II.12. Hubungan GCG dengan Budaya Perusahaan
Merujuk pada pendapat yang dikemukan Moeljono, menyatakan bahwa sebelum
suatu perusahaan menerapkan GCG sebaiknya perusahaan tersebut menerapkan terlebih
dahulu nilai-nilai yang terkandung dalam budaya perusahaan (corporate culture) yang
dianutnya. GCG dapat berjalan apabila individu-individu dalam perusahaan secara
internal mempunyai sistem nilai (value system) yang mendorong mereka untuk
menerima, mendukung, dan melaksanakan GCG. Sistem nilai yang ada pada individu,
tumbuh di dalam perusahaan dan digunakan sebagai sistem perekat ini disebut sebagai
corporate culture.
Hubungan antara GCG dengan budaya perusahaan ternyata berbanding lurus.

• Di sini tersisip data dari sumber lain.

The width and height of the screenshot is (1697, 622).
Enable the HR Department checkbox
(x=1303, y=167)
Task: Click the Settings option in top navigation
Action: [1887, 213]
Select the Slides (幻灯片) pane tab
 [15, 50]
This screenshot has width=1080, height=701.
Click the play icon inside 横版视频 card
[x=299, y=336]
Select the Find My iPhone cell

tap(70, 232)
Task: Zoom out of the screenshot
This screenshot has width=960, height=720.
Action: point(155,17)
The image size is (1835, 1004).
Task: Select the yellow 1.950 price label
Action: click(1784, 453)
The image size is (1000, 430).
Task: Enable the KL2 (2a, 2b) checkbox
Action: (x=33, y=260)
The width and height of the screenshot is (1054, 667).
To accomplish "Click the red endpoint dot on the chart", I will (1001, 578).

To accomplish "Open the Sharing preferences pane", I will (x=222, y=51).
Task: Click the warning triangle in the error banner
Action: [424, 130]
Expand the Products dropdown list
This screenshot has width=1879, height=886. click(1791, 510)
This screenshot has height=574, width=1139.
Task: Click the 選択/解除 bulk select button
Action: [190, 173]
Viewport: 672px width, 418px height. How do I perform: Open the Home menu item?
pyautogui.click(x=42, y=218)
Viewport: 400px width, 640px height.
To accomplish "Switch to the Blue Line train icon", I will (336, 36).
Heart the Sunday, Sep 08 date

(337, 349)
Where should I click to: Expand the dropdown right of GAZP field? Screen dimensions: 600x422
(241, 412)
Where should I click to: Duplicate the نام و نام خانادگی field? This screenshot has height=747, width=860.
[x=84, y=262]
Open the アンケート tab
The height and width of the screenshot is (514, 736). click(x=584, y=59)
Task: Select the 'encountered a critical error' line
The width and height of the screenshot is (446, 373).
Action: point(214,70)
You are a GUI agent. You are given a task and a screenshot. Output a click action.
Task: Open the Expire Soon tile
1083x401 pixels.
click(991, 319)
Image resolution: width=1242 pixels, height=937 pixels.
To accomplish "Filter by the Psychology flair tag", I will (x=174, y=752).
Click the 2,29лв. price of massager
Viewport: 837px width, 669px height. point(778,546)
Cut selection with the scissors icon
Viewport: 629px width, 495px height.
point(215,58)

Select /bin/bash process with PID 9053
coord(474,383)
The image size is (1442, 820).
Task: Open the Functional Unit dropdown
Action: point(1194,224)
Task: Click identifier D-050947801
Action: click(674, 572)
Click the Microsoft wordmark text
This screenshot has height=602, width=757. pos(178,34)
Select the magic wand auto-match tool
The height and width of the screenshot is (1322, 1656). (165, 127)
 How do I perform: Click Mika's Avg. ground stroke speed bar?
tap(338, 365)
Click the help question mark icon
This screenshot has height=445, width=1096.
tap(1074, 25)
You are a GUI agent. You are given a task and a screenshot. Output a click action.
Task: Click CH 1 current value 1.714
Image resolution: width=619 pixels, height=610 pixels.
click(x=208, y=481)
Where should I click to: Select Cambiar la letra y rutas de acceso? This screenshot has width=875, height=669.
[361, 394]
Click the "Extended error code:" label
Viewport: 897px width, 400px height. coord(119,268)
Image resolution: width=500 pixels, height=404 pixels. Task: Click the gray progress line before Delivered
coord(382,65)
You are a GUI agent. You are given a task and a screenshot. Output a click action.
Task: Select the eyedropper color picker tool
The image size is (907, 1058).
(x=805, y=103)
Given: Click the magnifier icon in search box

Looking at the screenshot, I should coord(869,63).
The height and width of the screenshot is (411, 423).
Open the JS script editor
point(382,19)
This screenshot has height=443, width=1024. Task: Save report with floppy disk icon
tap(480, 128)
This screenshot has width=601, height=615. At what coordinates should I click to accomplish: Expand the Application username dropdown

Implementasi GCG di perusahaan dapat berhasil dengan lancar dan sukses apabila
didukung dengan internalisasi budaya perusaaan yang baik. Tanpa budaya perusahaan
yang kuat dan dijalankan secara konsisten, maka implementasi GCG akan mengalami
kesulitan bahkan bisa mengalami kegagalan. Semoga budaya perusahaan dapat benarbenar dipahami dan diaplikasikan oleh karyawan dan pimpinan perusahaan dalam
kegiatan operasional perusahaan sehari-hari sehingga upaya untuk mewujudkan GCG
bukan sekedar slogan namun menjadi kenyataan.